Start local. “Start with the best people in your area, who you are compatible with, and try to grow with them. Prove you can grow with artists at home and around the world.”

Add dimension to your sound. “I studied a lot of music and production. I understand what they are doing. I add small textures and different production techniques I think certain producers wouldn’t do or wouldn’t add together. Not saying it is original or brand new, but something to compile odd patterns and make it myself.”

Stay true to what you love. “I remember being younger and hearing music in video games and saying, ‘This would be cool to sample.’ So when I started making beats, a lot of those games I went back to.”

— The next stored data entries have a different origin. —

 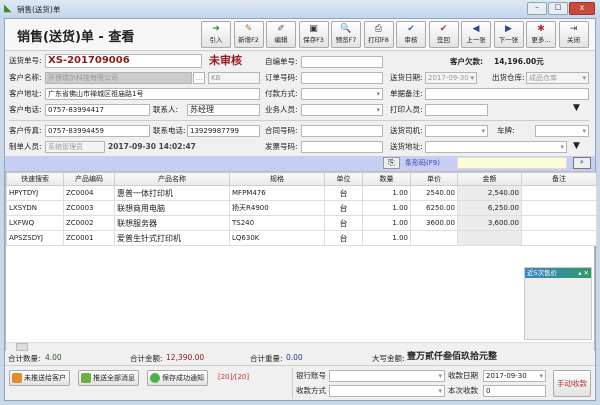 What do you see at coordinates (152, 94) in the screenshot?
I see `address-field: 广东省佛山市禅城区祖庙路1号` at bounding box center [152, 94].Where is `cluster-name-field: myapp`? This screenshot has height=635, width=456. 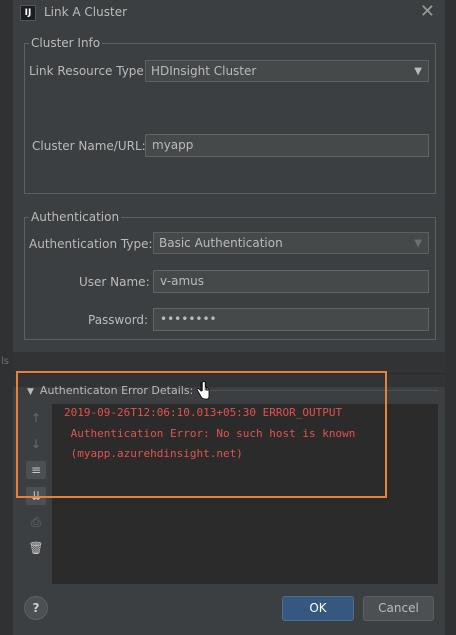
cluster-name-field: myapp is located at coordinates (287, 146).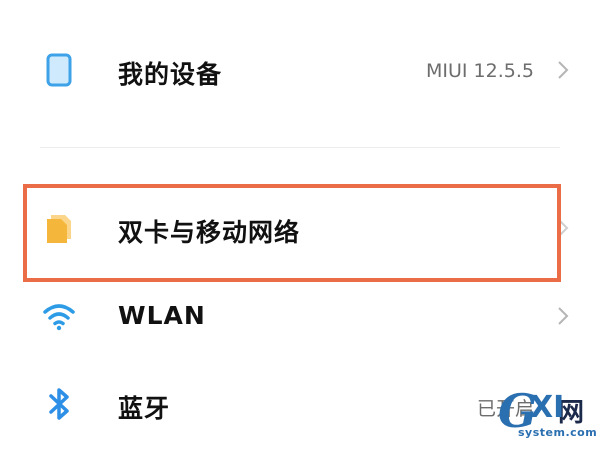 The height and width of the screenshot is (450, 600). What do you see at coordinates (144, 408) in the screenshot?
I see `settings-item-label: 蓝牙` at bounding box center [144, 408].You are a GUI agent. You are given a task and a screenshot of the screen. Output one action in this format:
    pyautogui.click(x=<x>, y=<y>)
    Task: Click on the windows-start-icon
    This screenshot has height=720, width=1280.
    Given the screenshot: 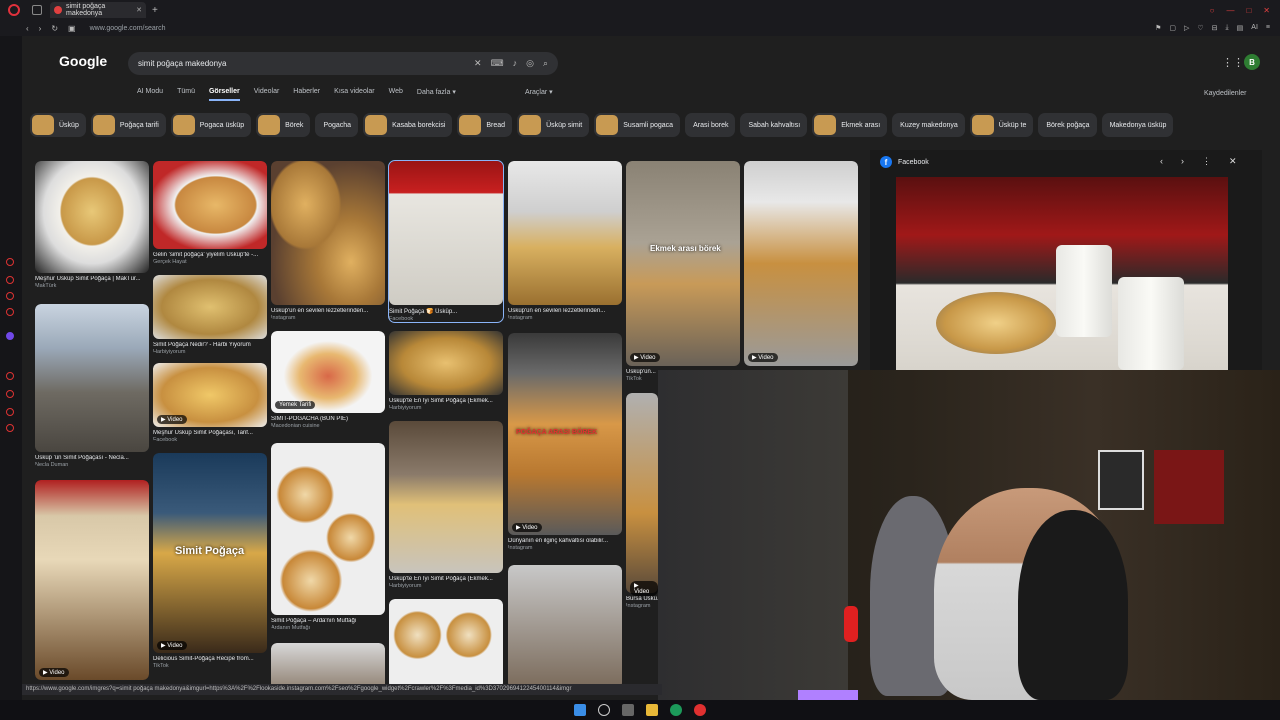 What is the action you would take?
    pyautogui.click(x=580, y=710)
    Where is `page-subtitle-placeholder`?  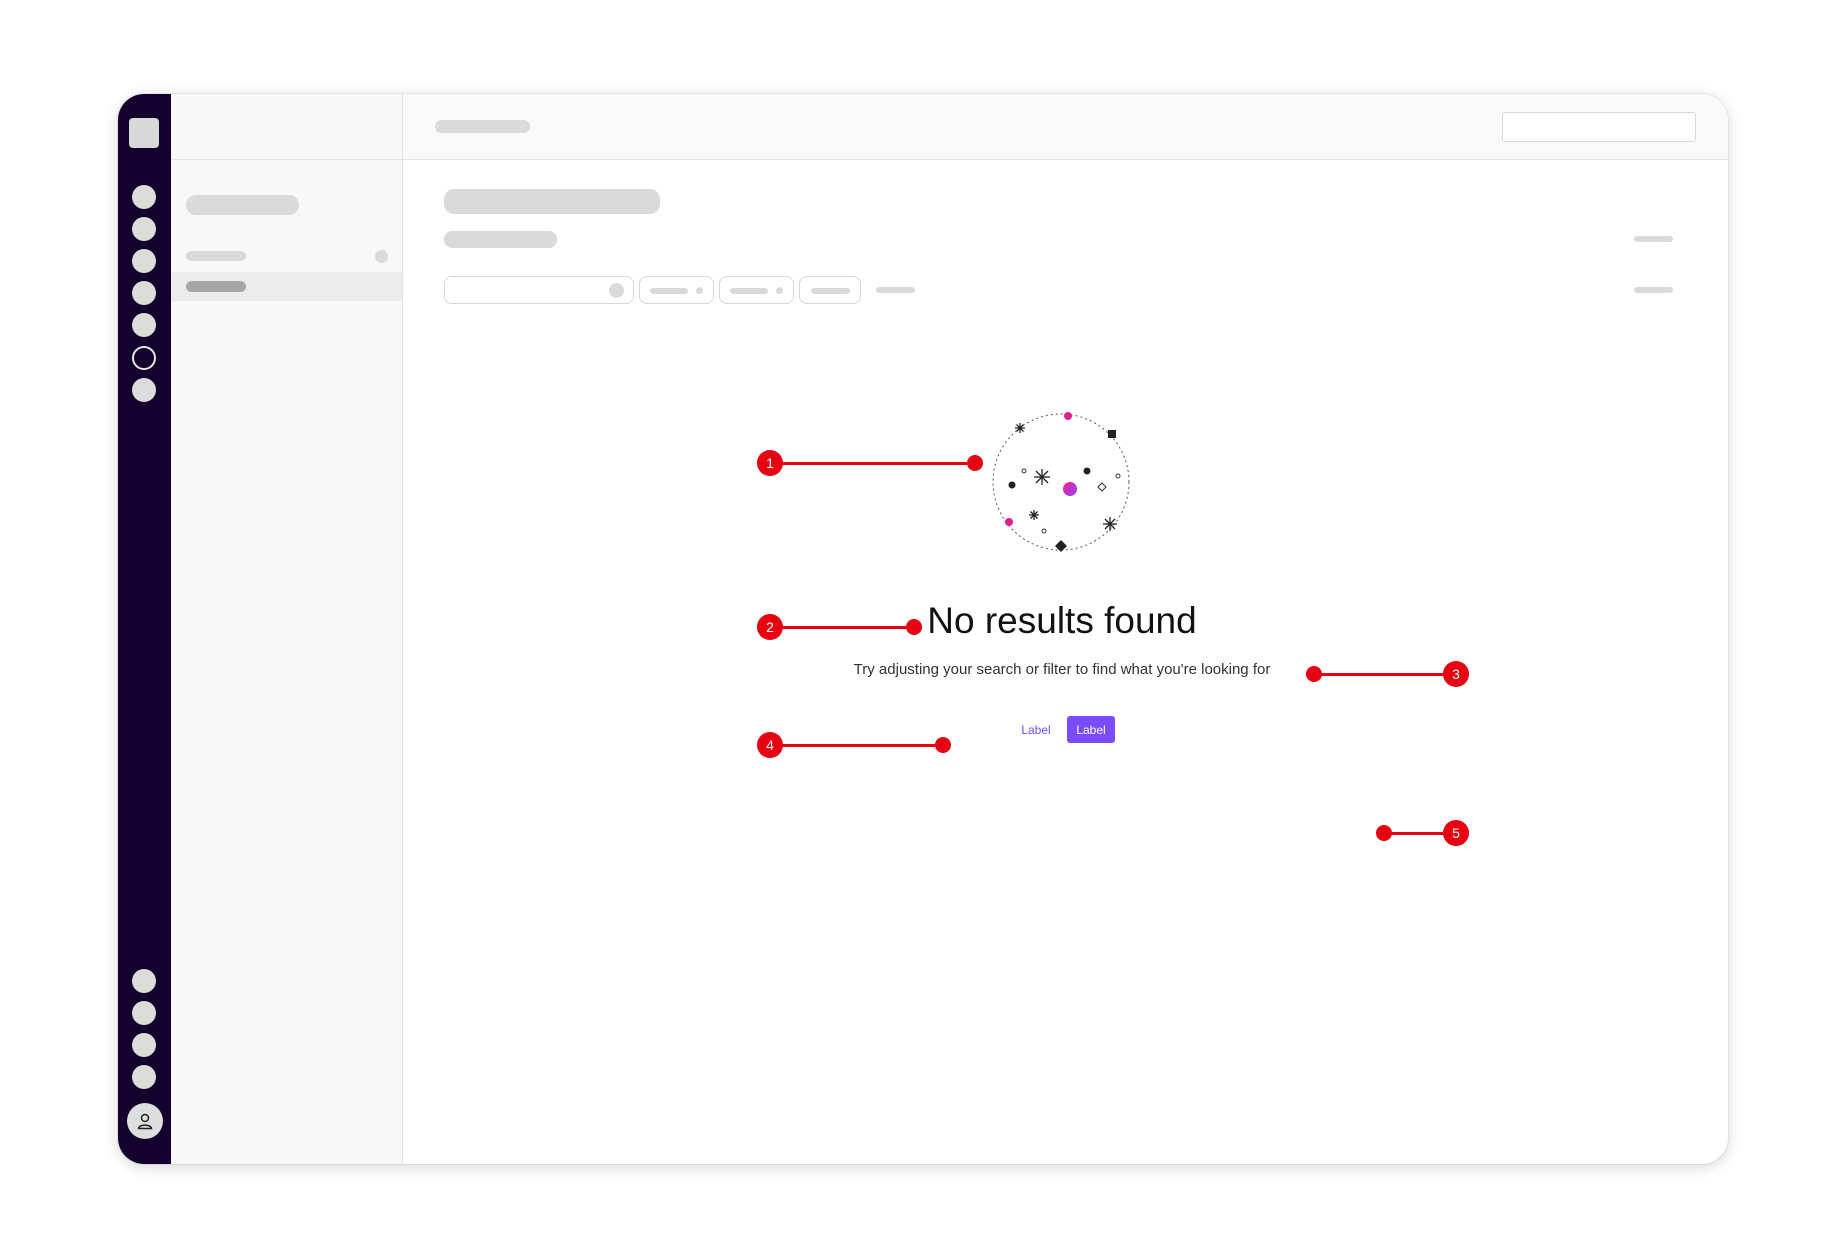 page-subtitle-placeholder is located at coordinates (500, 240).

Don’t be afraid to figure it out as you go. “As long as I create the art and have places for it to be distributed to... I have a team that helps me with that, but I try not to stress myself about organizing it before I create it.”

Stay consistent. “Some people don’t realize how hard it is to stay consistent.”

Mutual respect is important. “Wiz and I both have mutual respect. We both sold millions of records together. We’ve toured for millions. I think it’s more of a mutual [respect], but I would say he waited to trust me first, even if that’s not totally true, I just feel like that.”

Pay attention to who you are surrounded by. “Make sure you don’t have clown people who don’t have that much talent get on your stuff if you are trying to portray your art differently. You have to watch just putting different people on your music.”

Don’t rush the process. “I like to sit with the order, and I like to do post-production, skits. I like to make sure everything is mastered, and then I start to think about it being complete. Like I’ll start playing it for people and having [listening] sessions. You are supposed to just see how people like it and respond to it. Getting the music is normally the easy part, but stringing it together and making it a movie, making it some sort of audiovisual, that’s the hard part.”